→ **Mise en pratique**
1. D'après l'extrait, laquelle des trois réalités que seul l'être humain connaîtra forme la fine pointe de son être ?
2. Recopiez fidèlement, s'il vous plaît, le passage de l'extrait qui commence par « Autrement dit, aussi » et se termine par « finalité, ni justice. ».

Seul l’être humain saura jamais ce que sont la grâce, la gratuité et la gratitude, cette dernière formant la fine pointe de son être.
La parole biblique, si disqualifiée aujourd’hui, offre pourtant une irremplaçable connaissance sur l’humanité. Si l’homme ne s’est pas fait lui-même, sa propre parole sur sa nature ne peut prétendre à l’exhaustivité. S’il tient la vie d’un autre, il doit encore recevoir de cet autre la signification de ce don. C’est ici encore une simple question de logique. La révélation biblique a parfaitement énoncé la finalité spécifique de l’être humain, dans l’accomplissement de sa personne par sa croissance spirituelle interne. L’être humain, fut-il corporellement constitué, n’est pas encore achevé à sa naissance. Tout son organisme spirituel est en devenir, son système de pensées et sa capacité à se donner gratuitement participent de cet accomplissement. Lui seul saura jamais ce que sont la grâce, la gratuité et la gratitude, cette dernière formant la fine pointe de son être, apte à une relation d’un type nouveau, à une vie supérieure faite d’union à la source de la vie, à Dieu.
Non seulement l’homme n’est pas un animal comme les autres, mais il n’est pas un animal du tout.
Ce n’est qu’à la mort de son corps, son temps de formation terminé, que l’on peut in fine recueillir la vérité de l’existence d’un homme. Nul ne saura le voir en ce monde, pas davantage que nous ne pouvons cerner notre propre origine dans la simple évolution temporelle et matérielle. Tant que l’homme est en ce monde, il demeure en « devenir » selon sa nature. Il ne sera visible comme « homme accompli » que derrière le rideau de la mort, c’est-à-dire dans une autre visibilité que celle de ce corps retourné à la poussière de la terre.
Autrement dit, aussi paradoxal que cela puisse paraître, l’être humain n’est pas ce que nous voyons qu’il est. Il est doué d’une vie invisible qui le constitue bien davantage que sa matérialité et son organicité biologique. Or, c’est précisément pour avoir négligé une telle compréhension de l’être humain depuis deux siècles, et avoir tenu pour négligeable l’héritage des connaissances philosophiques et religieuses, que l’être humain court le risque aujourd’hui d’être écrasé par un matérialisme sans raison, sans finalité, ni justice.

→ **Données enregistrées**
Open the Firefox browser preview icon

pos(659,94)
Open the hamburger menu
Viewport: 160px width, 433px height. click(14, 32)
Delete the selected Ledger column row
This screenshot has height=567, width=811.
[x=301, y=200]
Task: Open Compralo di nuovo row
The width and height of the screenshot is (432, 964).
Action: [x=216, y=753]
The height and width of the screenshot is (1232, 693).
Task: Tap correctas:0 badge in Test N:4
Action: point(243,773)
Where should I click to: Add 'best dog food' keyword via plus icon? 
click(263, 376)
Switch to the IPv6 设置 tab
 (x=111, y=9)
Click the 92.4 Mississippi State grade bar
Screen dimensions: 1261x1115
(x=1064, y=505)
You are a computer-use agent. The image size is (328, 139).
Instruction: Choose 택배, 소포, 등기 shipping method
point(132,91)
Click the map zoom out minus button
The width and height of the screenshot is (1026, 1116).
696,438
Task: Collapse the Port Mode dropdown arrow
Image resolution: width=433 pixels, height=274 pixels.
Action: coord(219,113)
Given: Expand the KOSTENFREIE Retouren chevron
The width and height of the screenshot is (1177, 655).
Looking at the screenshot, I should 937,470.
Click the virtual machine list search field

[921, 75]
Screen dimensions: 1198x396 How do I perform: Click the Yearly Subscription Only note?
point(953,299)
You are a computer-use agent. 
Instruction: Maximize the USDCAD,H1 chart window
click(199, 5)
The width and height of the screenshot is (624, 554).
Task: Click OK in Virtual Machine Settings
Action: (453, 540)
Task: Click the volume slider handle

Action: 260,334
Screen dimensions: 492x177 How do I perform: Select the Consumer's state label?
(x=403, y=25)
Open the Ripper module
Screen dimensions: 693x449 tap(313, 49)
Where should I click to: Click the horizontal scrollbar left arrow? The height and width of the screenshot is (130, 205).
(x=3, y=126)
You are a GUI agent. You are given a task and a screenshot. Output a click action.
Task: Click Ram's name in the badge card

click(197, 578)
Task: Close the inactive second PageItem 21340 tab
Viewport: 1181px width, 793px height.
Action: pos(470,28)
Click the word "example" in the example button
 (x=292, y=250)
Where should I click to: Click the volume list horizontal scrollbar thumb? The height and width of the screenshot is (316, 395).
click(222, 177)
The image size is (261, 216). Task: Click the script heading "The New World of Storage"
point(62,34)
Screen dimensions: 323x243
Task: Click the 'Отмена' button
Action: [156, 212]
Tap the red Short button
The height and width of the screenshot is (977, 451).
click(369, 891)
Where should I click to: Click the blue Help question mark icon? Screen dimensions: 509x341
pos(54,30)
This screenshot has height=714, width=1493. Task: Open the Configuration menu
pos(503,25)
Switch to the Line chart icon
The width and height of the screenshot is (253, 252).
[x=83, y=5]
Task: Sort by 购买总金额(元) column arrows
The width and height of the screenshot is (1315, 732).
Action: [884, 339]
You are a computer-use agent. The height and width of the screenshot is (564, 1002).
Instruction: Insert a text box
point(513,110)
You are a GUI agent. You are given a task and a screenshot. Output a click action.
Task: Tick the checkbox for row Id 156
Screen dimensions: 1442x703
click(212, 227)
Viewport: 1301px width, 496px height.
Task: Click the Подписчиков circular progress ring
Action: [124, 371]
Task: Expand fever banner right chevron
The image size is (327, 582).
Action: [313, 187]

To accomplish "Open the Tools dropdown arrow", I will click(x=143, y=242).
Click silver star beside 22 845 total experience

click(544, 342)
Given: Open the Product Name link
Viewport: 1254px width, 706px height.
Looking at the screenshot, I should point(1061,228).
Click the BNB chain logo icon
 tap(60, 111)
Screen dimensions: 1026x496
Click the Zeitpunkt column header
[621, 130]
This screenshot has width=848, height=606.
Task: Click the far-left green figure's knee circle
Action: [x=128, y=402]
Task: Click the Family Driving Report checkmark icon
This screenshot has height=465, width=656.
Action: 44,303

→ **Corrigé des exercices**
1. La gratitude.

2.
Autrement dit, aussi paradoxal que cela puisse paraître, l’être humain n’est pas ce que nous voyons qu’il est. Il est doué d’une vie invisible qui le constitue bien davantage que sa matérialité et son organicité biologique. Or, c’est précisément pour avoir négligé une telle compréhension de l’être humain depuis deux siècles, et avoir tenu pour négligeable l’héritage des connaissances philosophiques et religieuses, que l’être humain court le risque aujourd’hui d’être écrasé par un matérialisme sans raison, sans finalité, ni justice.